Tener las manos sobre algo que para nadie más que para ti tiene valor le da al ejercicio de la poesía una libertad cómica, cuando el libro es pésimo, pero cuando te pega, cuando el libro que estás leyendo ilumina una zona del lenguaje y con lenguaje digo también historia, entonces la libertad del escritor es un bien inapreciable.
Mariana Malhue (1984), en Lago Esquirla, una plaquette de tan solo 15 poemas breves, va a vincularse con el ejercicio poético desde una de sus aristas más difíciles de abordar para el lector: cuando el poema es una propuesta reflexiva fundamentalmente sobre el material que este ocupa, es decir, sobre el lenguaje. La autora se propone tensar el hilo: «hasta que las palabras / dejen de ser palabras/ o una imagen pase a ser parte/ de ese conjunto de cosas que nadie ha pensado/ ni va a pensar»(Pág. 7). Se posiciona entonces en una tradición de poetas que van por el trabajo sobre y para el lenguaje, en ese lado del oficio poético en donde ahí está el centro: a él se le alaba, a él se le recrimina, al lenguaje, finalmente, como motivo principal de la poesía. Se aleja de la referencialidad y sus posibilidades tras esta búsqueda más gratuita todavía, pero gracias a la cual es posible tensar esta herramienta que convoca a quien escribe.
Esta idea se pasea insistentemente a lo largo de Lago Esquirla, una y otra vez la hablante se niega a participar de un lenguaje que pueda tener otro foco que sí mismo: «Huyo de la posibilidad de una idea/Una lengua no es la afición en la cual repito mi especie/ ni la zona donde recobro el agua para el cuerpo»(Pág. 9).
Me interesa sobre todo del poemario el modo en que Malhue ubica el funcionamiento del texto dentro del cuerpo, como si la experiencia del lenguaje no fuera suficiente en su exterioridad.
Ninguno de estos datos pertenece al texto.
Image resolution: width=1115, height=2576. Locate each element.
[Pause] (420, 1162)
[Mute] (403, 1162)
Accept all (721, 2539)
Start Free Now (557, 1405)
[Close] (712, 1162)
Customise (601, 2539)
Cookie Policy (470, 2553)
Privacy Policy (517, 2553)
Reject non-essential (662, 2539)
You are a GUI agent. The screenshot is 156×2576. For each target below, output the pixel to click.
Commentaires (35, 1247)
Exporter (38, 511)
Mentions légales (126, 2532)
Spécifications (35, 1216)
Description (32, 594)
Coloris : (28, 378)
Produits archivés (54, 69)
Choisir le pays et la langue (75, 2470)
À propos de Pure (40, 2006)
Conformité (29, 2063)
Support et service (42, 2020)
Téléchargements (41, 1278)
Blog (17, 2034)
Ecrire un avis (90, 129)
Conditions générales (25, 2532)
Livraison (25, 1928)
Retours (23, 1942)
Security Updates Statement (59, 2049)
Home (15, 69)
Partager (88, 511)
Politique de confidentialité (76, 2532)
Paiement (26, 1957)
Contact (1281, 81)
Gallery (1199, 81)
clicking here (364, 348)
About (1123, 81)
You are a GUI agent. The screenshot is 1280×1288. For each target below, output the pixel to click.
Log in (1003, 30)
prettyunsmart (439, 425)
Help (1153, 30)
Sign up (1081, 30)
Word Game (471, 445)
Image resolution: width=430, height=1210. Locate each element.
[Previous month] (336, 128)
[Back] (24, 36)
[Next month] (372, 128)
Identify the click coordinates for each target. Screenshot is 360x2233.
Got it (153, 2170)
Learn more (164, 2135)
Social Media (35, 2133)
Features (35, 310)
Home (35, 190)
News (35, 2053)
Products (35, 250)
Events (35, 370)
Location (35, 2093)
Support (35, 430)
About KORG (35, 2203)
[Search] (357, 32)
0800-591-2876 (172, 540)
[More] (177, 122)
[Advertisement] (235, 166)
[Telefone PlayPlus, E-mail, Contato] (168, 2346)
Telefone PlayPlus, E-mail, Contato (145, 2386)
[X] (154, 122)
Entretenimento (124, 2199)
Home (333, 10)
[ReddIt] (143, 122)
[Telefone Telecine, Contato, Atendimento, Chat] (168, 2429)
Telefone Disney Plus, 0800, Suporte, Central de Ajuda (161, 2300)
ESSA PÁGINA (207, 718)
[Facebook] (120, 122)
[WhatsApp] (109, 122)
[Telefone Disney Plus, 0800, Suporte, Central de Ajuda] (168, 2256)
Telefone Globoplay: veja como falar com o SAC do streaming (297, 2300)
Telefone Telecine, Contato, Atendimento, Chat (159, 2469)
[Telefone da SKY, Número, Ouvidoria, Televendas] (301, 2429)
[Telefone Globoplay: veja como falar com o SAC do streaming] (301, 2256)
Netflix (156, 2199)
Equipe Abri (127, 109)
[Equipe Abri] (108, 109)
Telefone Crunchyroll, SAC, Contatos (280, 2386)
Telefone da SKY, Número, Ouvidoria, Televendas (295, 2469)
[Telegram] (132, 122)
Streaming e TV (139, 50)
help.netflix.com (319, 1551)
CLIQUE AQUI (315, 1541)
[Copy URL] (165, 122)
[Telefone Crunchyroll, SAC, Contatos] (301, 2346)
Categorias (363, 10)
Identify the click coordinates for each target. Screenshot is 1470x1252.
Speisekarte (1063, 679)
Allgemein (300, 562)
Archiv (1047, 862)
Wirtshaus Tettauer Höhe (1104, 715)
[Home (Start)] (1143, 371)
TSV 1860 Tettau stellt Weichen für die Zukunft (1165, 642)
Ya no es un buzo que se sumerge en aguas oscuras, como decía Bolaño cuando hablaba del ejercicio de la escritura, es la propia piel del hablante, sus deformidades, el sitio en el que las palabras ocurren: «Un conjunto de hormigas se traslada por dentro de mi frente/ El capricho de la piel por errar su forma/ es el lugar para construir una letra». La construcción de estas letras, la exposición de las deformidades del propio cuerpo ocurre porque este ejercicio «contrarresta su desaparición»(Pág. 16).
En Lago Esquirla las palabras son dinamitadas incluso por el paso del tiempo, se mueven de un lado a otro y dejan que las pausas que las rodean, el tiempo que hay entre una y otra, sea lo que finalmente importa: «Una madre y un padre envejecen juntos/ sus movimientos se vuelven lentos/ se reiteran las pausas dentro del habla/ Hay cierta valentía en respetar el tiempo sin cuestionarlo/ Hacerle lugar a lo ilegible»(Pág. 15).
En la breve extensión de la plaquette, la que se condice perfectamente con esa constante remisión al silencio, nos muestra al poema como un espacio en el que podemos finalmente sumergirnos y descubrir no solo qué somos capaces de ver, sino el modo en que esta oscuridad nos modifica. Pienso que esta oscuridad, este no poder decir, tiene que ver sobre todo con este verso con el que termino: «Aquello que se dice al hablar equivale a la cantidad que se guarda».